The tax reform will shore up non-residential investment and keep business sentiment buoyant next year (2018), while a tighter labor market and firmer real estate prices will continue to boost consumers’ purchasing power. Our panel forecasts growth of 2.4% in 2018, which is unchanged from last month’s estimate. In 2019, growth is seen moderating slightly to 2.0%.
The unemployment numbers
Most economists look past the official employment rate (also know as the “U-3” number) to metrics like the U6 rates that provide more nuanced views regarding employment. As unemployment rates have returned to more typical pre-recession levels, economists are now also looking at other job indicators such as labor participation and wages.
For instance, the U-3 rate shows the “total unemployed, as a percent of the civilian labor force,” but doesn’t include a number of employment situations.

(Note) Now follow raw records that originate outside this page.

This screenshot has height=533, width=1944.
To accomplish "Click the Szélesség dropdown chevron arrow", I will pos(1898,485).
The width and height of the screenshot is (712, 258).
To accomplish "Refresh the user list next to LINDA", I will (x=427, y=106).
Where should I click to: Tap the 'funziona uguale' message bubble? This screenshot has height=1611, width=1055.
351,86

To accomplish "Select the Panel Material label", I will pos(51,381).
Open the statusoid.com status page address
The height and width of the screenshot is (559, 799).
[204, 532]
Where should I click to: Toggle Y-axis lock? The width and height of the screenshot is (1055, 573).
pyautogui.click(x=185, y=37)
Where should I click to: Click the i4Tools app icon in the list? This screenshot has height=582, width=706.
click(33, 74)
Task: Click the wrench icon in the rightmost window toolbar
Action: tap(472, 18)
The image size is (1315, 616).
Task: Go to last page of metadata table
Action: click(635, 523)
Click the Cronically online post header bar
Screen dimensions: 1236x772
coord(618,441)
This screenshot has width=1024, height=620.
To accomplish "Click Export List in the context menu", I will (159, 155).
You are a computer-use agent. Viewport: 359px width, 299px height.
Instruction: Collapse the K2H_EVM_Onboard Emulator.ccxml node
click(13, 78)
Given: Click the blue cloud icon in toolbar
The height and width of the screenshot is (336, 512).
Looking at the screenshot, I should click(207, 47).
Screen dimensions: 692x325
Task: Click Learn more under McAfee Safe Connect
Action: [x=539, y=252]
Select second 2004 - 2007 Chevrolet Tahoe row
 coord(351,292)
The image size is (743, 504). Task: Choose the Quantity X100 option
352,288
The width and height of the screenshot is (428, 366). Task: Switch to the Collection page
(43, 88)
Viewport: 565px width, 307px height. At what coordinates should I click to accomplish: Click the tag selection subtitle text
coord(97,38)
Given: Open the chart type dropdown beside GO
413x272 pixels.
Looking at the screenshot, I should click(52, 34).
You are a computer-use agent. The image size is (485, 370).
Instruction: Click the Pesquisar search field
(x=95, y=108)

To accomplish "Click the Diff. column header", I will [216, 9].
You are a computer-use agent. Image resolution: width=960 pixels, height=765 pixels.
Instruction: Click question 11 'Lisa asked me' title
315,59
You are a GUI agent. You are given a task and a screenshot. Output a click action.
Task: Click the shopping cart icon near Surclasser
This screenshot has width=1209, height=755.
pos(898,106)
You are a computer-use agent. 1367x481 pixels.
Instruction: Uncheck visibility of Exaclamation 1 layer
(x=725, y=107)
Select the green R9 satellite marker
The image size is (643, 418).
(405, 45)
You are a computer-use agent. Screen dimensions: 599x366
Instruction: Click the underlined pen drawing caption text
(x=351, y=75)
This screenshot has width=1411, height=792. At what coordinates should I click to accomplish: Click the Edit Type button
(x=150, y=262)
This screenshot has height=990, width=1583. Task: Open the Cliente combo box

A broader figure is the U-6 rate, which is used by many economists as a more accurate portrayal of the employment situation. As per a 5/6/16 CNBC report by Nick Wells, “The U-6 rate is defined as all unemployed as well as “persons marginally attached to the labor force, plus total employed part time for economic reasons, as a percent of the labor force.” That means the unemployed, the underemployed and the discouraged.”
As per a Macrotrends report, “the U6 Unemployment Rate as of December 2017 is 8.10.”
“This interactive chart compares three different measures of unemployment. U3 is the official unemployment rate. U5 includes discouraged workers and all other marginally attached workers. U6 adds on those workers who are part-time purely for economic reasons.” Here is a link to the site: U6 Unemployment Rate | MacroTrends
What is on the unemployment numbers report? (Source:March 27, 2017 Thought.com report by Jodi Beggs)
Productivity (Source FT For 1st 3 Quarters 2017)
Growth in the US though, along with many other western economies, has been alarmingly slow since the financial crisis.
Inflation (Source FT 2017))
The Federal Reserve looks closely at its inflation target of 2 per cent, using it as a metric policymakers must feel ‘reasonably confident’ about before raising interest rates.
Interest rates (Source FT 2017)
A stronger economy has given the Federal Reserve cover this year to accelerate its pace of interest rate increases. Prior to 2017, the Fed had increased rates only twice over the course of two years.
Consumers (Source FT 2017)
As the labour market has strengthened, so has US consumer spending. Wage growth has remained subdued, however. There are few signs of runaway spending growth, with consumers staying in a cautious mood.
This blog was last updated on 1/8/18.